1. Problem Statement

The current evaluation system in FastSkill runs only one trial per case per eval run execution, making it unsuitable for reliably assessing stochastic agent behavior. Each case execution through AikitEvalRunner::run_case() in src/eval/runner.rs:75-210 produces a single CaseResult with binary pass/fail status. This creates false confidence when a single lucky/unlucky run doesn't represent typical agent performance. The system lacks configurable pass rate thresholds and parallelism options that are essential for CI/CD integration where deterministic pass rates (e.g., "80% of trials must pass") are required for gating merges.
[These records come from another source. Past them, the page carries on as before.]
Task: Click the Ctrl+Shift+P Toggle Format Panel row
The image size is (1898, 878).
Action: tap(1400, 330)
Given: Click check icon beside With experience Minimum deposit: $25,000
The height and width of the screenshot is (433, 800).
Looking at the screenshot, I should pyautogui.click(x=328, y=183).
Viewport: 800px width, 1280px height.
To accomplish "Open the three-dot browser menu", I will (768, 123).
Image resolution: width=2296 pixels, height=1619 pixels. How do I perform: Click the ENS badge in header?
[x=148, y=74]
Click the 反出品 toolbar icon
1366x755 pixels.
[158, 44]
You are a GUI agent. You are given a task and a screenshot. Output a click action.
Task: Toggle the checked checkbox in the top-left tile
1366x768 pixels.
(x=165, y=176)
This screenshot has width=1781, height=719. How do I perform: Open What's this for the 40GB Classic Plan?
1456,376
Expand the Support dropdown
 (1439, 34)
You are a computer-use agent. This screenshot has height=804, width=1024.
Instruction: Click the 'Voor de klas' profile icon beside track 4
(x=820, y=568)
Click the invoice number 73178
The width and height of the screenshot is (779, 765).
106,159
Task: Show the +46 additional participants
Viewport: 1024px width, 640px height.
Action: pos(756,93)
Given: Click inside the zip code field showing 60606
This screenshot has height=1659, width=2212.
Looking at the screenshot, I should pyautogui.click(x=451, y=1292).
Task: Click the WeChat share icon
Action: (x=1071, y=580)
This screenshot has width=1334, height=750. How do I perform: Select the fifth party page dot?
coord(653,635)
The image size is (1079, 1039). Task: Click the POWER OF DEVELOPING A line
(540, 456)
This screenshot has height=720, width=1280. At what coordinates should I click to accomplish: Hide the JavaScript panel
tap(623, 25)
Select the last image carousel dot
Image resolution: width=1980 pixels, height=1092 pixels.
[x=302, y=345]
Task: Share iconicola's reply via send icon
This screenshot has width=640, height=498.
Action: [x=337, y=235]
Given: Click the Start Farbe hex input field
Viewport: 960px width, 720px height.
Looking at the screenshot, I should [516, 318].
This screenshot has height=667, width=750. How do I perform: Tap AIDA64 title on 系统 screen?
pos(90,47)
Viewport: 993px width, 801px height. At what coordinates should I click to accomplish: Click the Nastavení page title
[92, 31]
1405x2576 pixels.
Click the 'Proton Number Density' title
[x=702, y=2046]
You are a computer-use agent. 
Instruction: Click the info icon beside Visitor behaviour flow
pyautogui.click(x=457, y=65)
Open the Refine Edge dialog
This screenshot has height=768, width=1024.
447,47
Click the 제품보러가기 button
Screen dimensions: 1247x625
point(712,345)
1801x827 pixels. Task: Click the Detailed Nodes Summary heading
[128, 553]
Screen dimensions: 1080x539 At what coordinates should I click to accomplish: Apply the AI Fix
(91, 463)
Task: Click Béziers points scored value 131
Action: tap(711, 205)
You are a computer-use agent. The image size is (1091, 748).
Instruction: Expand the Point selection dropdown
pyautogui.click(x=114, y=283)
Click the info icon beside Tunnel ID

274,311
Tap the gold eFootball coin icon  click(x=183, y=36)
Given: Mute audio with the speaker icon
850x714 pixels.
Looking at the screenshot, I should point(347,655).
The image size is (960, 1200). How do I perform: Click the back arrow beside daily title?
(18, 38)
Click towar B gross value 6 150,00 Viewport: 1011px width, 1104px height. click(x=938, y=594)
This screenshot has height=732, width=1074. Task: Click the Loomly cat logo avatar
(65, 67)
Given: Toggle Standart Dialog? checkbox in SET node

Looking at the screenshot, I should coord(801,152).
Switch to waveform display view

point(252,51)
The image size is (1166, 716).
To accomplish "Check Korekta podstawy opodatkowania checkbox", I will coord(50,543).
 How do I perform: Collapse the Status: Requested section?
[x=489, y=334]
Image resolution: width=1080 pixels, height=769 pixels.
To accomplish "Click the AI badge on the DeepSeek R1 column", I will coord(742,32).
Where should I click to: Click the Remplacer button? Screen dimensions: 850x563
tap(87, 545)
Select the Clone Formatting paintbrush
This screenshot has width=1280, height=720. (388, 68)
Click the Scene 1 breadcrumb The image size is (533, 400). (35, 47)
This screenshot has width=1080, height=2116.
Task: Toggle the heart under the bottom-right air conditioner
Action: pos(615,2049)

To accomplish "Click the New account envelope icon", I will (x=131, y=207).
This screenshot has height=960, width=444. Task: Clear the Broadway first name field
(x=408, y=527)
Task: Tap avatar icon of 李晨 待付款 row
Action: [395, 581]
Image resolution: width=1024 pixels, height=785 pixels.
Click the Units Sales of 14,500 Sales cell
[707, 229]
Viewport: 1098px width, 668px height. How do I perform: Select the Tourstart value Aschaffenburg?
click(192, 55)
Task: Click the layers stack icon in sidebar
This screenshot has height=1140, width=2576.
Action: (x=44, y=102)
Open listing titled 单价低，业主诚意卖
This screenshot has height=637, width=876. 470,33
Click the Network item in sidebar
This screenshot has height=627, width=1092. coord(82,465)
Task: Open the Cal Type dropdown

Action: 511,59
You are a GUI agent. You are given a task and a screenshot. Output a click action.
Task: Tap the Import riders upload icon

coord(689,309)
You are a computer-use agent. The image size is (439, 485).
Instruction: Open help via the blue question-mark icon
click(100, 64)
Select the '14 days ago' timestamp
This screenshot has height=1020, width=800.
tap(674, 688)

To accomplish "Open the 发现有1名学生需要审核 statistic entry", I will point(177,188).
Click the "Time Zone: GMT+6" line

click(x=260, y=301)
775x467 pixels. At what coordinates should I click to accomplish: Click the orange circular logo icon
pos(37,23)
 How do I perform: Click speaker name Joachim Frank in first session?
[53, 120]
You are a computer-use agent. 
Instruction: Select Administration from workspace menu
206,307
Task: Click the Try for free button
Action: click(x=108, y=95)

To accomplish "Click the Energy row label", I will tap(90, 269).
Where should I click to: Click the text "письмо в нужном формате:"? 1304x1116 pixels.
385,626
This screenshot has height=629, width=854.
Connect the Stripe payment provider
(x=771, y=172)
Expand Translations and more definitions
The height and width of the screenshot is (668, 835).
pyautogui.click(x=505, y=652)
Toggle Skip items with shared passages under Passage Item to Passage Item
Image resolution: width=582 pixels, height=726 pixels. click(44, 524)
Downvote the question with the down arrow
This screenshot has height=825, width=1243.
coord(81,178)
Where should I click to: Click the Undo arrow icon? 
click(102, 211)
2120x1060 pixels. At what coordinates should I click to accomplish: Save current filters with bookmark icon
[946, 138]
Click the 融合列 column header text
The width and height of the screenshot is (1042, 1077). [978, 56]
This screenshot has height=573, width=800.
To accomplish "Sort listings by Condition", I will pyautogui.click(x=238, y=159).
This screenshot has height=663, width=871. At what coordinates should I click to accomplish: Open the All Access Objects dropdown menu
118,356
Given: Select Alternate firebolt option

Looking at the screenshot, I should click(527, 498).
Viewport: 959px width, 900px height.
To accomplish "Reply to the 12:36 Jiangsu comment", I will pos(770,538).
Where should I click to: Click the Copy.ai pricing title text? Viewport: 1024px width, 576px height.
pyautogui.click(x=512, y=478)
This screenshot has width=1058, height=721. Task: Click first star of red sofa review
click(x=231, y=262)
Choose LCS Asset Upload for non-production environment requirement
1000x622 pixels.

Out of scope: changes to agent execution semantics, check definition syntax, or evaluation report formats beyond adding trial aggregation data.

2. Goals

  1. Support configurable trials per case with deterministic aggregation rules for pass/fail determination
  2. Enable optional parallelism for trial execution to reduce total evaluation time
  3. Provide CI-friendly threshold-based exit semantics with configurable pass rates (0.0-1.0)
  4. Maintain backward compatibility with existing single-trial configurations
  5. Implement cost/token awareness with warnings for large trial × case combinations
  6. Extend artifact storage to handle multiple trials per case with summary aggregation

3. Current Behavior

Component Role Mutable at runtime?
AikitEvalRunner Executes single case via aikit-sdk, produces one CaseResult No
EvalConfig Holds prompts path, checks path, timeout, fail-on-missing settings No
CaseRunOptions Runtime parameters: agent, model, project root, timeout No
SummaryResult Aggregates case results with binary suite pass/fail No
allocate_run_dir() Creates timestamped run directory for artifacts No

Current build flow: CLI parses args → load EvalConfig from TOML → load EvalSuite from CSV → execute cases sequentially via AikitEvalRunner::run_case() → write artifacts per case → write summary.json. Resume flow: not supported; each run is independent with new run directory allocation.

4. Design

4.1 Data Structures

Extended EvalConfigToml (in src/core/manifest.rs):

#[derive(Debug, Clone, Serialize, Deserialize)]
pub struct EvalConfigToml {
    pub prompts: PathBuf,
    pub checks: Option<PathBuf>,
    pub timeout_seconds: u64,
    pub fail_on_missing_agent: bool,
    // New fields:
    #[serde(default = "default_trials_per_case")]
    pub trials_per_case: u32,
    #[serde(default)]
    pub parallel: Option<u32>,
    #[serde(default = "default_pass_threshold")]
    pub pass_threshold: f64,
}

fn default_trials_per_case() -> u32 { 1 }
fn default_pass_threshold() -> f64 { 1.0 }

Trial Result Types (new in src/eval/artifacts.rs):

#[derive(Debug, Clone, Serialize, Deserialize)]
pub struct TrialResult {
    pub trial_id: u32,
    pub status: CaseStatus,
    pub command_count: Option<usize>,
    pub input_tokens: Option<u64>,
    pub output_tokens: Option<u64>,
    pub check_results: Vec<CheckResult>,
    pub error_message: Option<String>,
}

#[derive(Debug, Clone, Serialize, Deserialize)]
pub struct CaseTrialsResult {
    pub id: String,
    pub trials: Vec<TrialResult>,
    pub aggregated_status: CaseStatus,
    pub pass_count: u32,
    pub total_trials: u32,
    pub pass_rate: f64,
}

4.2 Concurrency Model

Parallelism Strategy: Use Tokio's JoinSet for bounded concurrency with semaphore-based limiting. Maximum parallelism defaults to number of CPU cores, configurable via parallel field. Each trial executes independently in spawn_blocking (existing aikit pattern) with no shared state beyond read-only configuration.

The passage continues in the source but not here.